Según el director ejecutivo de la organización no gubernamental "Instituto para el Desarrollo Sostenible de Ucrania", incluso antes de la última oleada de bombardeos, más del 40% de la capacidad generadora de Ucrania había sido destruida o confiscada. The New York Times .
Las pérdidas de energía afectan no sólo el suministro de electricidad a los hogares ucranianos, sino también el funcionamiento de la infraestructura crítica que requiere un suministro estable de electricidad.

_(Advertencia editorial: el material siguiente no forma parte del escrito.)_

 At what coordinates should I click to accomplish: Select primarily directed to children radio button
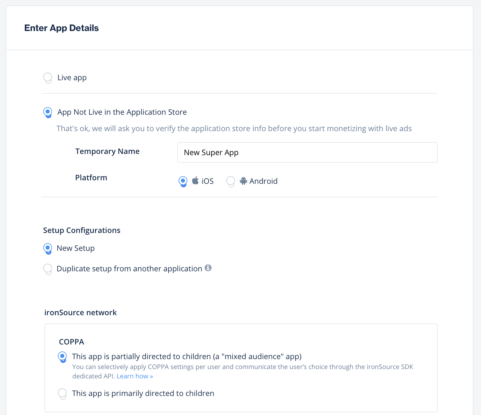pyautogui.click(x=62, y=393)
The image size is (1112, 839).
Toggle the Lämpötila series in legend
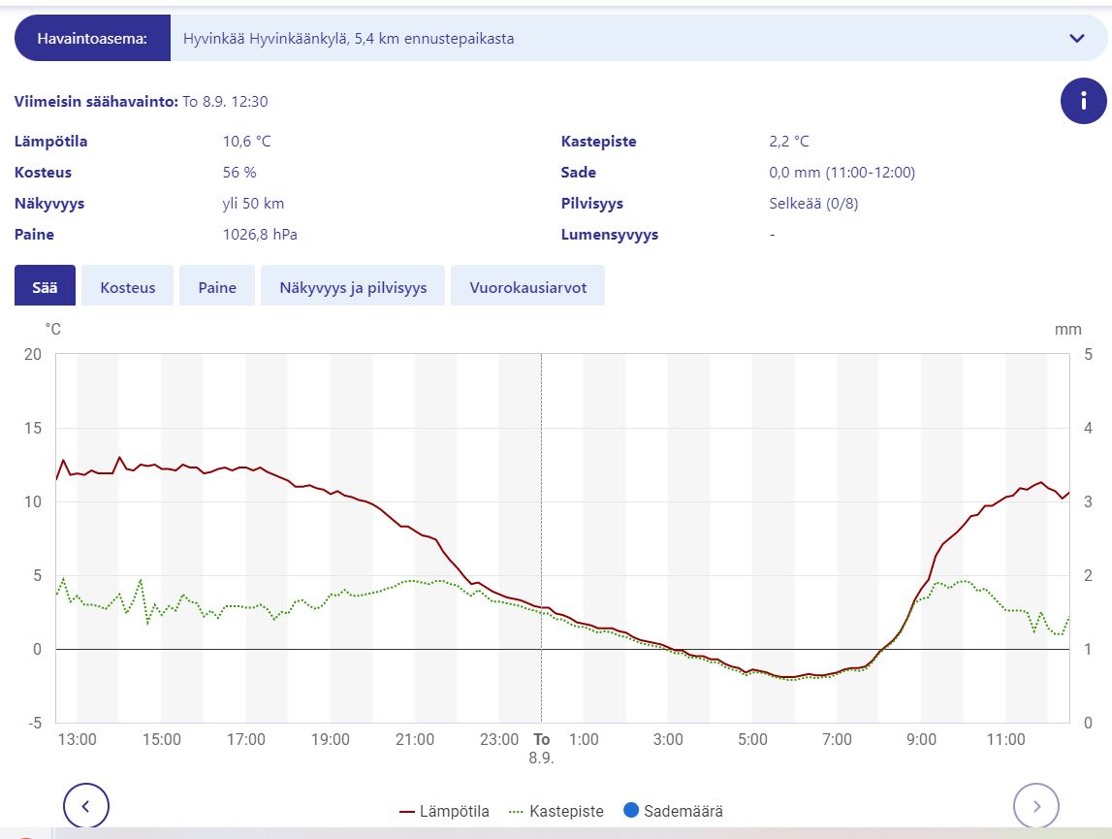point(444,811)
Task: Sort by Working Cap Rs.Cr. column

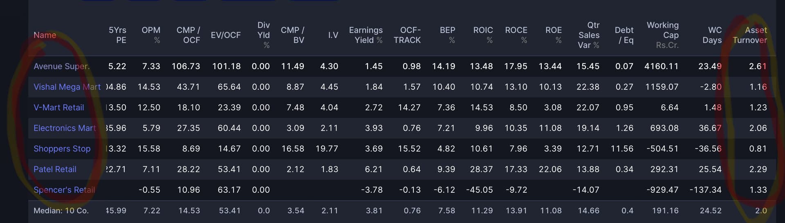Action: coord(662,35)
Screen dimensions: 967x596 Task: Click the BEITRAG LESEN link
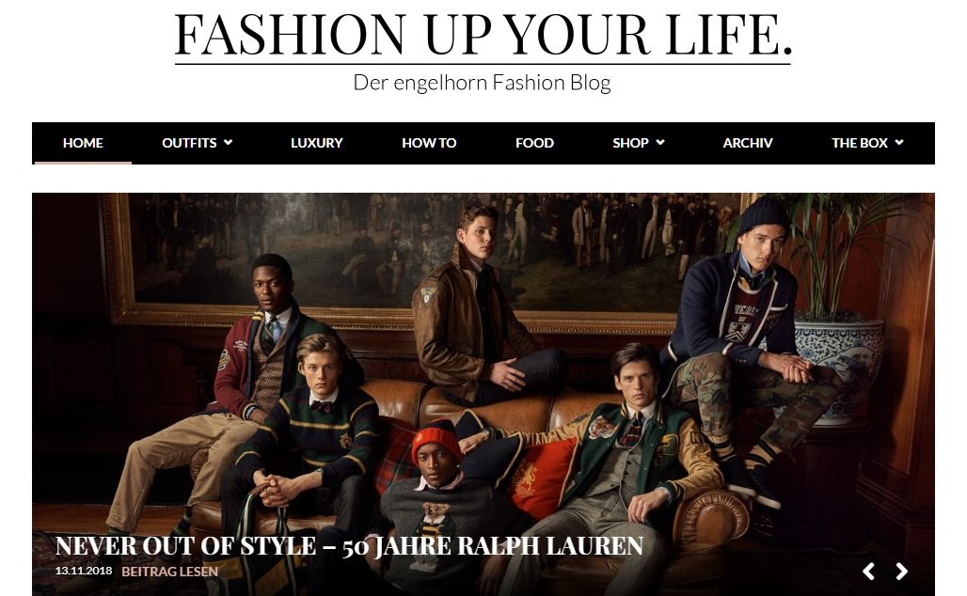(169, 572)
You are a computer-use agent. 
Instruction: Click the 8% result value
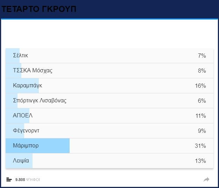click(202, 71)
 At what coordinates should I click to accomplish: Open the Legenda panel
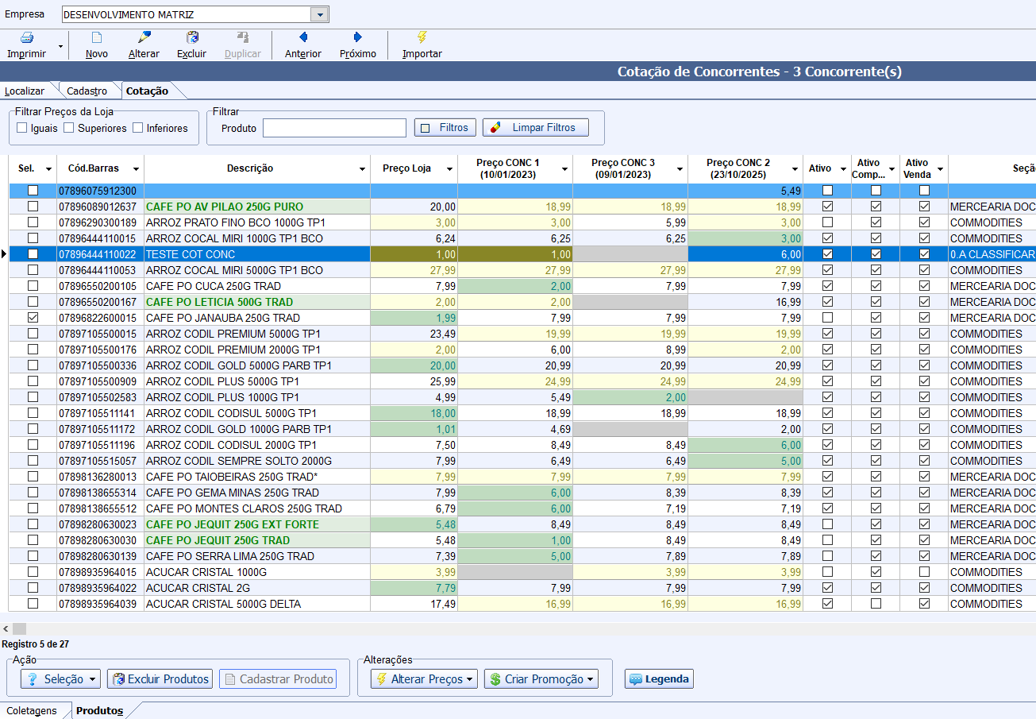click(659, 679)
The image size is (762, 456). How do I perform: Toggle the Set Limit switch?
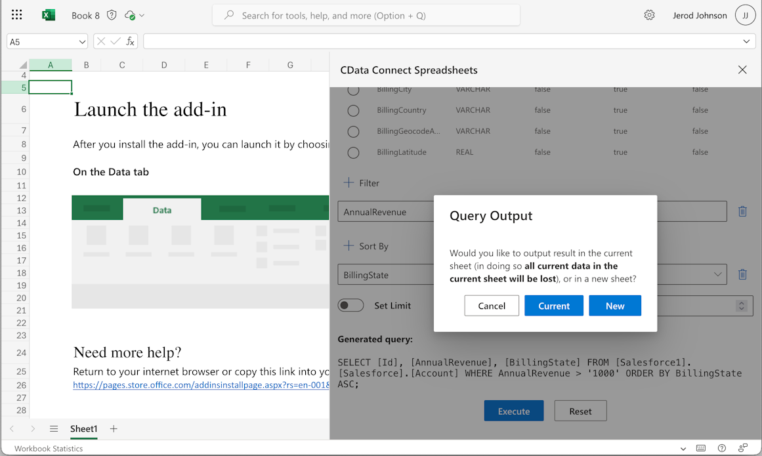[351, 305]
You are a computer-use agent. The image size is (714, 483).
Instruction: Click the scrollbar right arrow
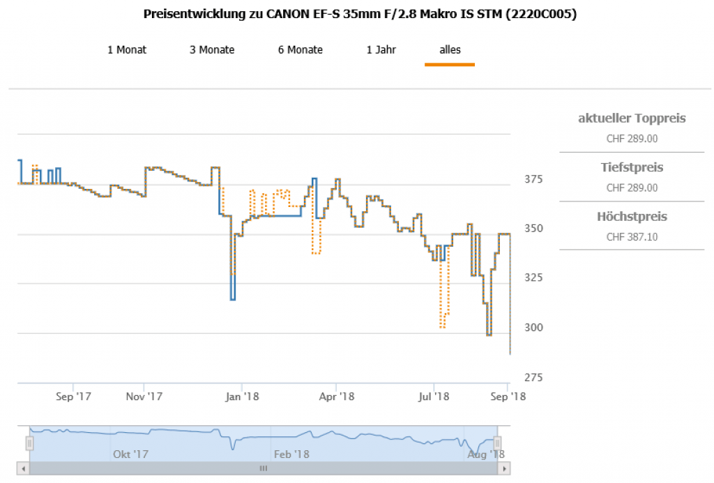pyautogui.click(x=503, y=468)
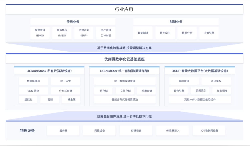This screenshot has height=146, width=250.
Task: Choose the 认证鉴权 box
Action: (x=216, y=81)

Oleksandr Kharchenko, director del Centro de Investigación Energética, señaló que Ucrania tardará años en recuperar su capacidad energética.
“Nos vemos obligados a afirmar que en el futuro próximo estaremos limitados en las capacidades de generación durante al menos tres o cuatro años hasta que construyamos otras nuevas”, dijo Kharchenko.
Según la Fuerza Aérea Ucraniana, las fuerzas rusas lanzaron 188 ataques aéreos, incluyendo decenas de drones y misiles de diversos tipos. La destrucción generalizada provocó cortes de electricidad de emergencia en muchas regiones del país.
Las palabras del presidente estadounidense, Joe Biden, quien calificó de "horribles" los bombardeos y aseguró que EEUU apoya a Ucrania, atrajeron especial atención de la comunidad internacional.